- _Stored records_
════
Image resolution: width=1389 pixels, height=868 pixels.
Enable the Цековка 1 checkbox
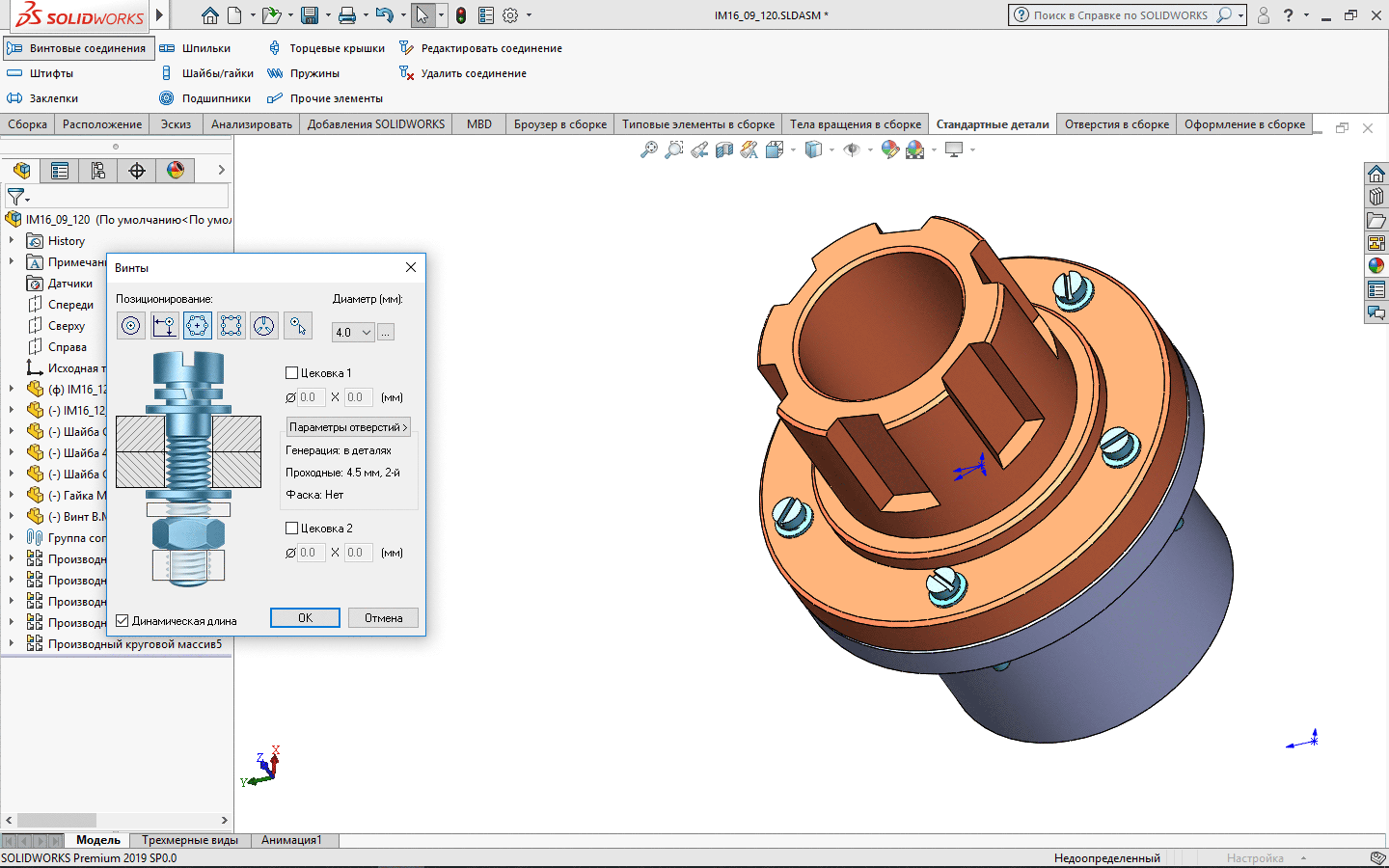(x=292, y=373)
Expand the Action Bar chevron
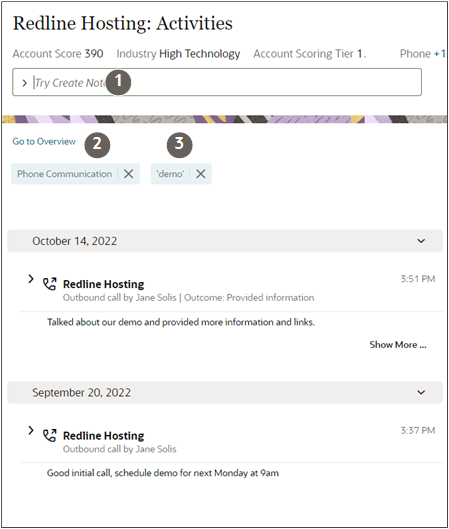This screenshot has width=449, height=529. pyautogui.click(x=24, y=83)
════
Retype all entries exactly, without the images.

- _Response to the task_
Image resolution: width=1389 pixels, height=868 pixels.
Enable the Цековка 1 checkbox
(x=292, y=373)
Expand the Action Bar chevron
This screenshot has width=449, height=529. pyautogui.click(x=24, y=83)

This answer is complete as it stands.